BOOKINGS for Airbnbs in remote parts of Spain have soared in the last 12 months as tourists turn away from busy cities during the pandemic.
The average price of a night in the small towns of Ferrol and Ourense rose 28% and 9% respectively in the third quarter, according to AirDNA, which analyses data on vacation rentals.
Meanwhile, bookings and rental rates plummeted in major cities as high COVID-19 infection rates and restrictions kept holidaymakers away for months at a time.
Barcelona and Madrid, two of Airbnb’s biggest markets globally, saw a drop in the number of visitors over 2020 as.
Both cities were hard hit by the pandemic and data suggests Airbnb guests will now pay more to stay away from crowds in more rural areas.
In Barcelona, revenue dropped by €1,256 and occupancy fell by an average of 45% while in Madrid reported an annual average loss of €1,135. The occupancy rate fell 58%.
Comparably, Guacin – a picturesque hillside village in the south of Spain – saw the occupancy rate jump by 27% this year.
The success of rental rates in remote areas helped Airbnb to weather the storm of the COVID-10 crisis far better than expected.
The company raised its share pricing range before initial public offering (IPO) on Thursday.
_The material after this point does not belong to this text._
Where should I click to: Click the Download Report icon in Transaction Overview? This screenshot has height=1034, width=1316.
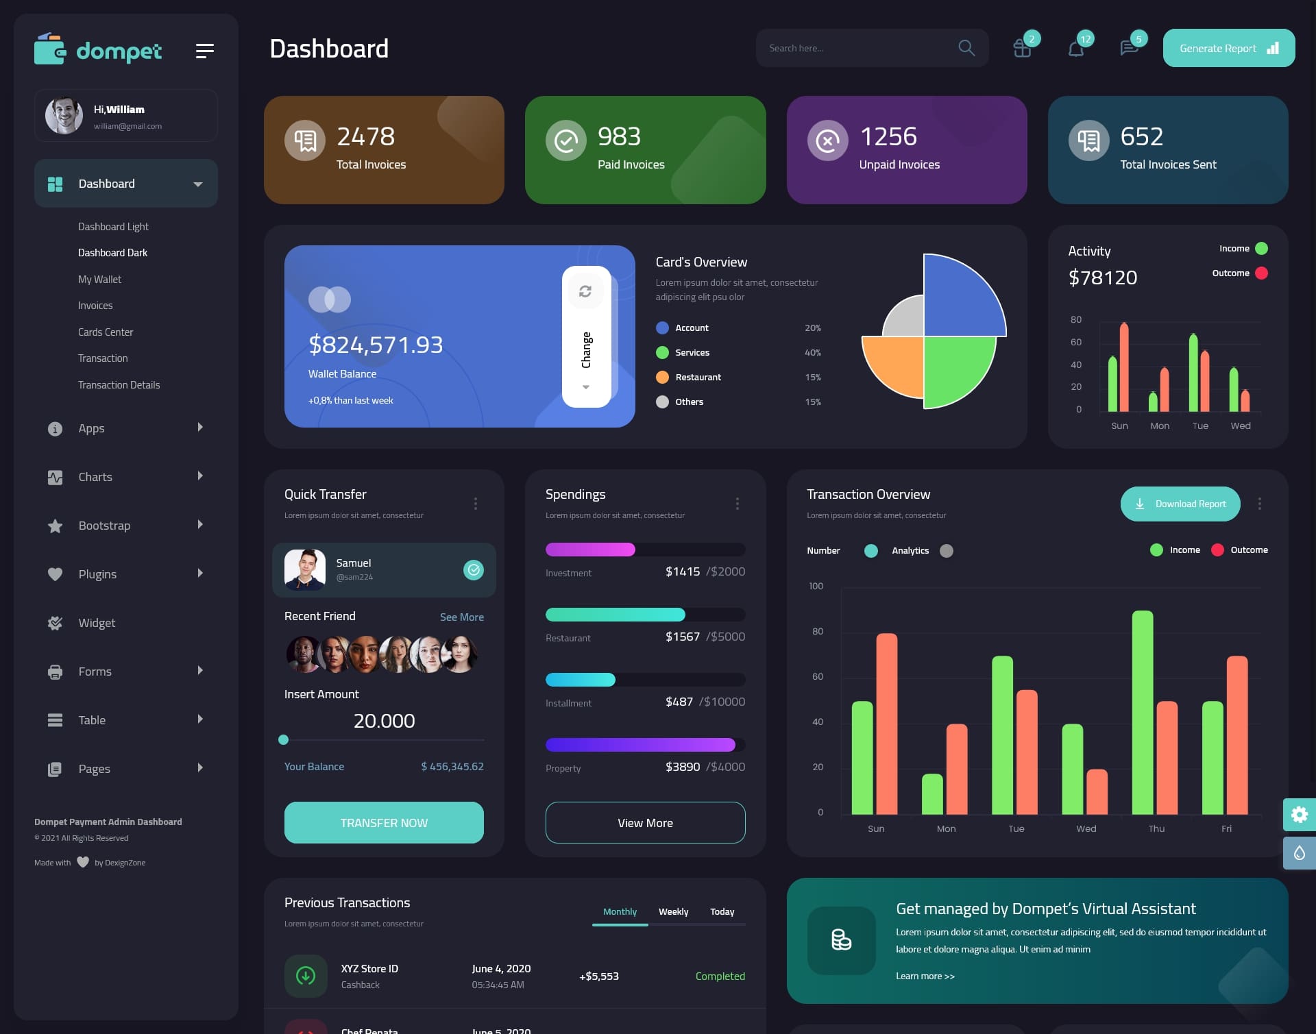(1140, 503)
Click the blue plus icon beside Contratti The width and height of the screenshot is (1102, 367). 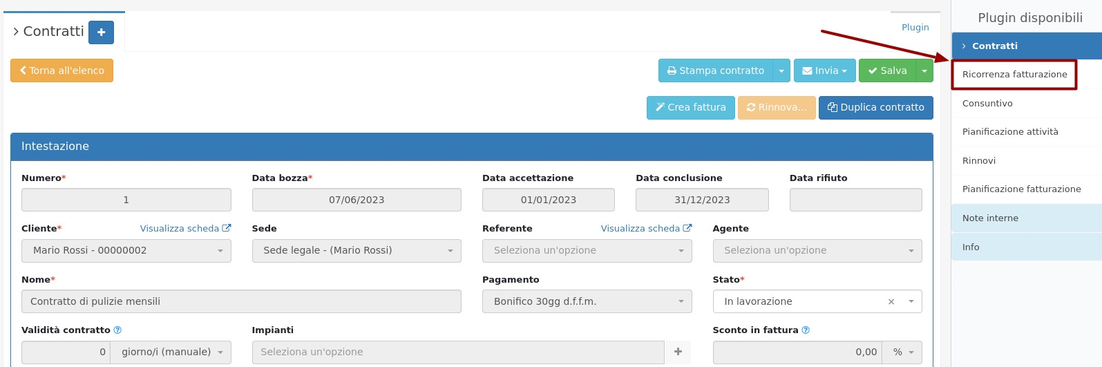click(x=101, y=32)
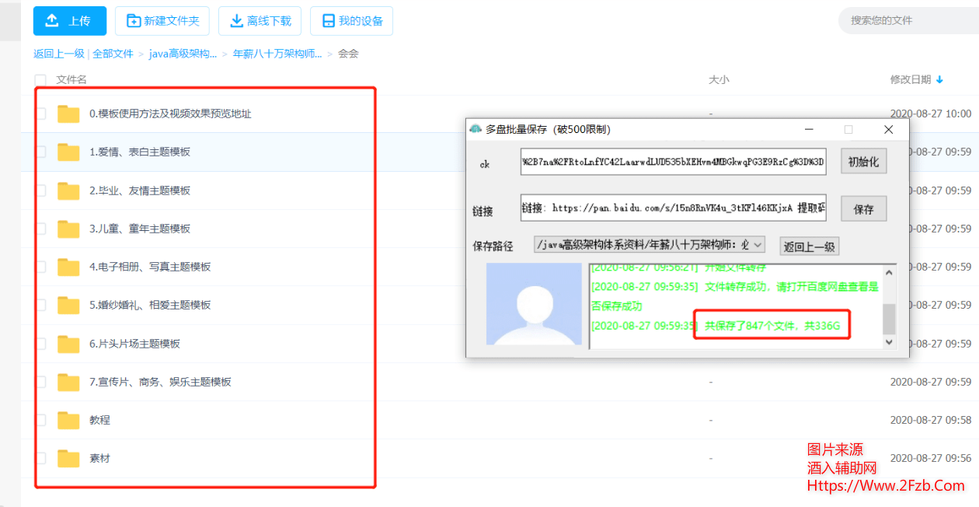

Airbnb raised the pricing range for its initial public offering to $56 to $60 per share, a Securities and Exchange Commission filing showed.
The US-based home-rental company, which cut about 1,900 job, intends to sell 50 million shares and raise $3billion.
The recent valuation is more than double the $18bn the company was valued at during a private fundraising round in the spring at the height of the pandemic.